Sebanyak 300 personel itu merupakan gabungan dari Pusat Pengelolaan Komplek Gelora Bung Karno (PPKGBK), Kementerian Sekretariat Negara, Tim Kuasa Hukum, serta Kantor Jasa Penilai Publik (KJPP).
Selain itu, persiapan juga melibatkan instansi terkait seperti Telkom dan PLN untuk mendukung kelancaran teknis di lapangan.
Dalam kegiatan tersebut, para personel mendapat pengarahan teknis terkait prosedur pencatatan aset, dokumentasi, dan pengamanan barang saat proses eksekusi berlangsung.
Ketua Tim Transisi Blok 15 Gelora Bung Karno Hendry Arisandi menjelaskan, pengarahan tersebut dilakukan agar seluruh personel memiliki pemahaman yang sama mengenai tata cara pelaksanaan di lapangan.

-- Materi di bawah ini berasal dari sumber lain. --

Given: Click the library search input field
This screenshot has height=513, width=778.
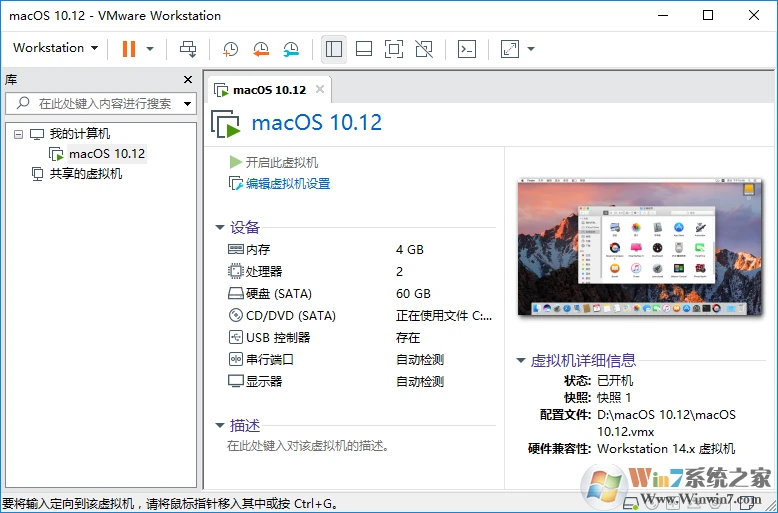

Menurut Hendry, aspek pencatatan dan dokumentasi menjadi bagian penting karena eksekusi harus berjalan tertib, hati-hati, aman, dan sesuai ketentuan hukum.
"PPKGBK sangat berhati-hati dalam proses ini. Kami ingin memastikan semua barang yang ada di lokasi tercatat dan terdokumentasi dengan baik. Sesuai keputusan pengadilan, barang-barang yang tidak melekat pada tanah dan bangunan masih merupakan hak milik pengelola sebelumnya, yaitu PT Indobuildco," ujar Hendry di Komplek GBK Senayan Jakarta, Senin (15/6).

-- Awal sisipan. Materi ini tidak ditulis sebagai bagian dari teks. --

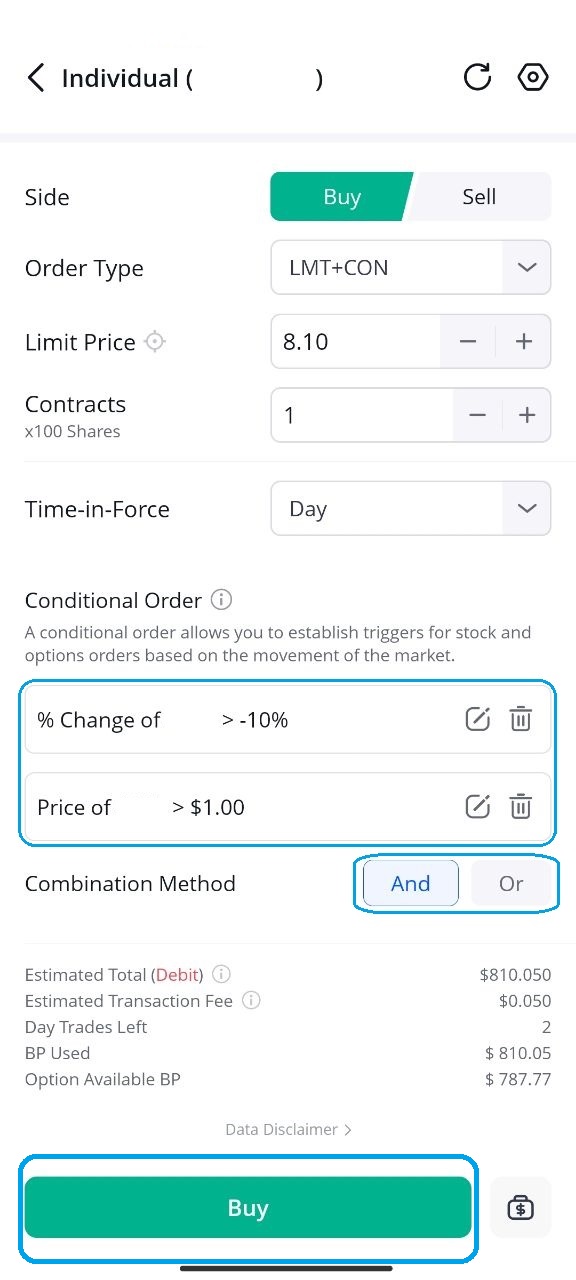This screenshot has width=576, height=1280.
Task: Increase the limit price with plus stepper
Action: 524,341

Hendry menyampaikan, langkah persiapan ini juga dilakukan karena PT Indobuildco sebelumnya telah diminta untuk melakukan pengosongan objek eksekusi. Namun, hingga berita ini diturunkan, belum terlihat adanya itikad dari pihak pengelola sebelumnya untuk menjalankan perintah pengadilan tersebut.

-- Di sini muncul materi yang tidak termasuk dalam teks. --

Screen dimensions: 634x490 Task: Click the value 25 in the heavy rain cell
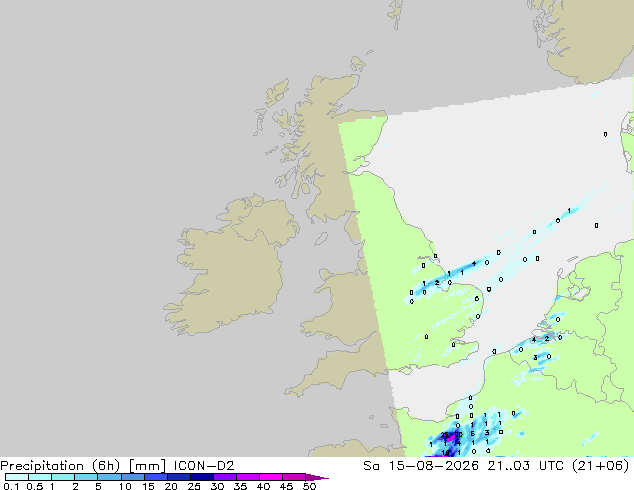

Karena itu, kata Hendry, PPKGBK bersama unsur terkait menyiapkan mekanisme yang tertib apabila pada saat eksekusi masih terdapat barang-barang milik PT Indobuildco di dalam kawasan Blok 15 GBK. Seluruh barang tersebut akan didata, didokumentasikan, dipindahkan, dan disimpan secara rapi serta terjaga.
"Prinsip kami jelas, eksekusi ini adalah pelaksanaan perintah pengadilan. Namun pada saat yang sama, kami tetap menjaga hak-hak atas barang milik pengelola sebelumnya. Pihak Indobuildco diberikan waktu hingga enam bulan untuk mengambil barang mereka yang akan disimpan dan dicatat dengan baik oleh pihak PPKGBK," kata Hendry, mengutip keterangan resmi, Senin (15/6/2026).
Hendry menegaskan, seluruh personel yang terlibat diminta bekerja profesional, tidak melakukan tindakan di luar prosedur, dan memastikan setiap tahapan tercatat secara akuntabel.
Dengan persiapan tersebut, PPKGBK berharap pelaksanaan eksekusi Blok 15 GBK dapat berlangsung lancar, tertib, aman, serta tidak menimbulkan kerugian bagi pihak mana pun.